======== RECORDS FOR THE TASK ========

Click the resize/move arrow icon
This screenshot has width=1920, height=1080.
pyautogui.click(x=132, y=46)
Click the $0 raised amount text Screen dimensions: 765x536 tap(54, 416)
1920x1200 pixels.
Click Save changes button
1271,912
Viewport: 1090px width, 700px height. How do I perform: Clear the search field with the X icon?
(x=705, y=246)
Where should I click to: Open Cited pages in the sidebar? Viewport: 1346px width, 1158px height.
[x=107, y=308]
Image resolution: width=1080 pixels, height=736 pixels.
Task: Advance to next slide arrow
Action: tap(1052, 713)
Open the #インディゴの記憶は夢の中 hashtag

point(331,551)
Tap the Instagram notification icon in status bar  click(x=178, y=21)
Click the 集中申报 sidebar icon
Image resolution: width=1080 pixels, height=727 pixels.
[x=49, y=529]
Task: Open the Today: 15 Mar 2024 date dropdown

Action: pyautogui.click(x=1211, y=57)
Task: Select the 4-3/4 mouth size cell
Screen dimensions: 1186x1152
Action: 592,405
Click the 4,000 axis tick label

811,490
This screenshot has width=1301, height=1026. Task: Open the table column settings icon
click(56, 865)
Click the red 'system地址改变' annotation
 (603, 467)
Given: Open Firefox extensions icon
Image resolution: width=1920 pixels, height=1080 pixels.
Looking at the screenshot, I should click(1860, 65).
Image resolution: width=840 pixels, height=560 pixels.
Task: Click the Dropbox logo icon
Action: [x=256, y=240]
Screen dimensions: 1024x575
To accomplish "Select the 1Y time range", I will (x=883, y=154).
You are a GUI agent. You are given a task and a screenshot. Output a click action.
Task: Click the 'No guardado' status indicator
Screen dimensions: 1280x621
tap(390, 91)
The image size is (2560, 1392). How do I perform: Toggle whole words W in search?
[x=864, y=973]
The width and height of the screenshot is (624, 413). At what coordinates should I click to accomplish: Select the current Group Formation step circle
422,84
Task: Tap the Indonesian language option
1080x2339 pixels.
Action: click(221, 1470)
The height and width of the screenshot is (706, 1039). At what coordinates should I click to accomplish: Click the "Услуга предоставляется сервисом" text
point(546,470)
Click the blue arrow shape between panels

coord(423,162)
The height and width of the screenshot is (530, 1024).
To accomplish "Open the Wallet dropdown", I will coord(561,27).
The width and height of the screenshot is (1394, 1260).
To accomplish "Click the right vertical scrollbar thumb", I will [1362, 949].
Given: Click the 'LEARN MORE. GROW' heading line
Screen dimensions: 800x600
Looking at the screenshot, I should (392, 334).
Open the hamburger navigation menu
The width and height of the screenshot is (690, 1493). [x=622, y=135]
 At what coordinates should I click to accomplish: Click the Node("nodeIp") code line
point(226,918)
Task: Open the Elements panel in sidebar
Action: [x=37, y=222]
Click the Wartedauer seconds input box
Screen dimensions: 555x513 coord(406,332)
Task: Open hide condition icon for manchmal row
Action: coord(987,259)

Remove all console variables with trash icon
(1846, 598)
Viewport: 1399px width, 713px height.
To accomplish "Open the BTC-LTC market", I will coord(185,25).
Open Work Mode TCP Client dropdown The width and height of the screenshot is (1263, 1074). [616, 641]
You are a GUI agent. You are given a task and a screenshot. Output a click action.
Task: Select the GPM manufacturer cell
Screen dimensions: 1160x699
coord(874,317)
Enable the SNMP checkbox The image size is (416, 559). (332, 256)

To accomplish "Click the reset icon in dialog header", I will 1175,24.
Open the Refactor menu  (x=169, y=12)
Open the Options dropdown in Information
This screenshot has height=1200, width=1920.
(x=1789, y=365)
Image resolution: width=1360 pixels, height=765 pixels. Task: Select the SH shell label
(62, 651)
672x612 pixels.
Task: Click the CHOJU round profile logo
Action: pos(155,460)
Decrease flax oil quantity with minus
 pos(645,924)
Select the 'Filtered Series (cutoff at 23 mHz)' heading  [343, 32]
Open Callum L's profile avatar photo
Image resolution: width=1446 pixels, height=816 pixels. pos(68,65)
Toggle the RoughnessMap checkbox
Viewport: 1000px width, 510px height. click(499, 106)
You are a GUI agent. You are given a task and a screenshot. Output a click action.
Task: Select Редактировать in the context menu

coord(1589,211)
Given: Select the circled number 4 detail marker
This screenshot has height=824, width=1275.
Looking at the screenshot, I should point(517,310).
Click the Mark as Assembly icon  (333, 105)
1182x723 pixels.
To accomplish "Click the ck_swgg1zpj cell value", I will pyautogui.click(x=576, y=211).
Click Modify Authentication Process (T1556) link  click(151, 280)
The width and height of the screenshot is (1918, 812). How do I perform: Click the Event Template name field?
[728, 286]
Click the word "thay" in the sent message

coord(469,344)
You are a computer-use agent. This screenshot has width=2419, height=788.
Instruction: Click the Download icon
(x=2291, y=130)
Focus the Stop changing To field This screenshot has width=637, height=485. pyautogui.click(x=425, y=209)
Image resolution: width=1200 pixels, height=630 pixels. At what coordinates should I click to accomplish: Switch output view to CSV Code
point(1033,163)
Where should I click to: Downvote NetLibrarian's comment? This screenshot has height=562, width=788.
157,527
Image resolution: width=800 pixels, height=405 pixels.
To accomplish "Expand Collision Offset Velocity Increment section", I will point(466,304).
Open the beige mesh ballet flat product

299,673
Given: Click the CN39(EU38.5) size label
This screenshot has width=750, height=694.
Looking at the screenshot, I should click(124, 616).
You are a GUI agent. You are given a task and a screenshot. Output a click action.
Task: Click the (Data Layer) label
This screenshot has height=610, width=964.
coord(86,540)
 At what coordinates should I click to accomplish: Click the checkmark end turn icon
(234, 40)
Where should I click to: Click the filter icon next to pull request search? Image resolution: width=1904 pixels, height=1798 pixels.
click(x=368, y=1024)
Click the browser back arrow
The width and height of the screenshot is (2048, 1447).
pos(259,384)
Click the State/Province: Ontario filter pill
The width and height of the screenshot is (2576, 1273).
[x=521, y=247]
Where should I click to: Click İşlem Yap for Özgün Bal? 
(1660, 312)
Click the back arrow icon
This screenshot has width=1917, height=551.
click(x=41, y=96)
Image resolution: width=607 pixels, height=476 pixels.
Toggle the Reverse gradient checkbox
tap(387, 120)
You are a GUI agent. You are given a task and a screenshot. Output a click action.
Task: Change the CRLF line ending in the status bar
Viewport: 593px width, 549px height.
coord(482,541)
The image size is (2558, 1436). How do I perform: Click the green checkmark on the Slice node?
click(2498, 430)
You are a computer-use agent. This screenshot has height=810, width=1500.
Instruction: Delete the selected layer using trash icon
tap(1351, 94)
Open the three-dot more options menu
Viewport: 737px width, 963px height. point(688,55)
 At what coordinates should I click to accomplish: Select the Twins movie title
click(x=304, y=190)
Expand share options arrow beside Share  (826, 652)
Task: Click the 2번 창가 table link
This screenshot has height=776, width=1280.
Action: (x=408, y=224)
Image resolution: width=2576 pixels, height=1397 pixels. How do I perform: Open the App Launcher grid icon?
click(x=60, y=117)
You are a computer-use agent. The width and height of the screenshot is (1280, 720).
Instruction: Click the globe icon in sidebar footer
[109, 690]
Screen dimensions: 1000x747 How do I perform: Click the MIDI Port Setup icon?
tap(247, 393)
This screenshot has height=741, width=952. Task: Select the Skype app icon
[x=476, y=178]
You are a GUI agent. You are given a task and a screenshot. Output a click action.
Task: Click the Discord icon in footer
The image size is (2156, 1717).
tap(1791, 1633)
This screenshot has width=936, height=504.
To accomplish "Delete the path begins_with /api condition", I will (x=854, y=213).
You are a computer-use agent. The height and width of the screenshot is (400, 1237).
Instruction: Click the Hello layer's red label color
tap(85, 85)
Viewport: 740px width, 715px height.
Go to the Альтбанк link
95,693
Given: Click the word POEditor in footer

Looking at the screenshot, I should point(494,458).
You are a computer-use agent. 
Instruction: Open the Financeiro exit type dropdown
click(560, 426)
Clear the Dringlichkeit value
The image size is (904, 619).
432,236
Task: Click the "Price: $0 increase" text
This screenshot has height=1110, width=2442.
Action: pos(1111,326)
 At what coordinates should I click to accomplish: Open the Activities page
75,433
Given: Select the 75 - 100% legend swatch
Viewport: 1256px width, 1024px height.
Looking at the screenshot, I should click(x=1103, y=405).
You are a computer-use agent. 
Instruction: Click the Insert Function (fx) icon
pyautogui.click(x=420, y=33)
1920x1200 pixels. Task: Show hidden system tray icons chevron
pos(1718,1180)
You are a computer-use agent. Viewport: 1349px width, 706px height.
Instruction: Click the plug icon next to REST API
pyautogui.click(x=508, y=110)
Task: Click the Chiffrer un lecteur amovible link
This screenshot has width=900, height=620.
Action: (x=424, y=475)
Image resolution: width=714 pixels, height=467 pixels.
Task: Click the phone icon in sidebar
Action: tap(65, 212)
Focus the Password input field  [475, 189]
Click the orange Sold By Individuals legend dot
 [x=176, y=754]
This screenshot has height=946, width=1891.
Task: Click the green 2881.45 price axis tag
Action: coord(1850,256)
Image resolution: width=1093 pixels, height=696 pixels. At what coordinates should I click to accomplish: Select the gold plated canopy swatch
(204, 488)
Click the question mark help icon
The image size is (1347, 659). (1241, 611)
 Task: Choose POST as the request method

========

### REQUIRED TASK
Swap "Toggle" for "Tick" in the rows, starting at the line containing "I will 1175,24." and stopping after the line containing "Focus the Stop". Reproduce only those lines, with all other text unchanged.

### TASK RESULT
To accomplish "Click the reset icon in dialog header", I will 1175,24.
Open the Refactor menu  (x=169, y=12)
Open the Options dropdown in Information
This screenshot has height=1200, width=1920.
(x=1789, y=365)
Image resolution: width=1360 pixels, height=765 pixels. Task: Select the SH shell label
(62, 651)
672x612 pixels.
Task: Click the CHOJU round profile logo
Action: pos(155,460)
Decrease flax oil quantity with minus
 pos(645,924)
Select the 'Filtered Series (cutoff at 23 mHz)' heading  [343, 32]
Open Callum L's profile avatar photo
Image resolution: width=1446 pixels, height=816 pixels. pos(68,65)
Tick the RoughnessMap checkbox
Viewport: 1000px width, 510px height. click(499, 106)
You are a GUI agent. You are given a task and a screenshot. Output a click action.
Task: Select Редактировать in the context menu

coord(1589,211)
Given: Select the circled number 4 detail marker
This screenshot has height=824, width=1275.
Looking at the screenshot, I should point(517,310).
Click the Mark as Assembly icon  (333, 105)
1182x723 pixels.
To accomplish "Click the ck_swgg1zpj cell value", I will pyautogui.click(x=576, y=211).
Click Modify Authentication Process (T1556) link  click(151, 280)
The width and height of the screenshot is (1918, 812). How do I perform: Click the Event Template name field?
[728, 286]
Click the word "thay" in the sent message

coord(469,344)
You are a computer-use agent. This screenshot has width=2419, height=788.
Instruction: Click the Download icon
(x=2291, y=130)
Focus the Stop changing To field This screenshot has width=637, height=485. pyautogui.click(x=425, y=209)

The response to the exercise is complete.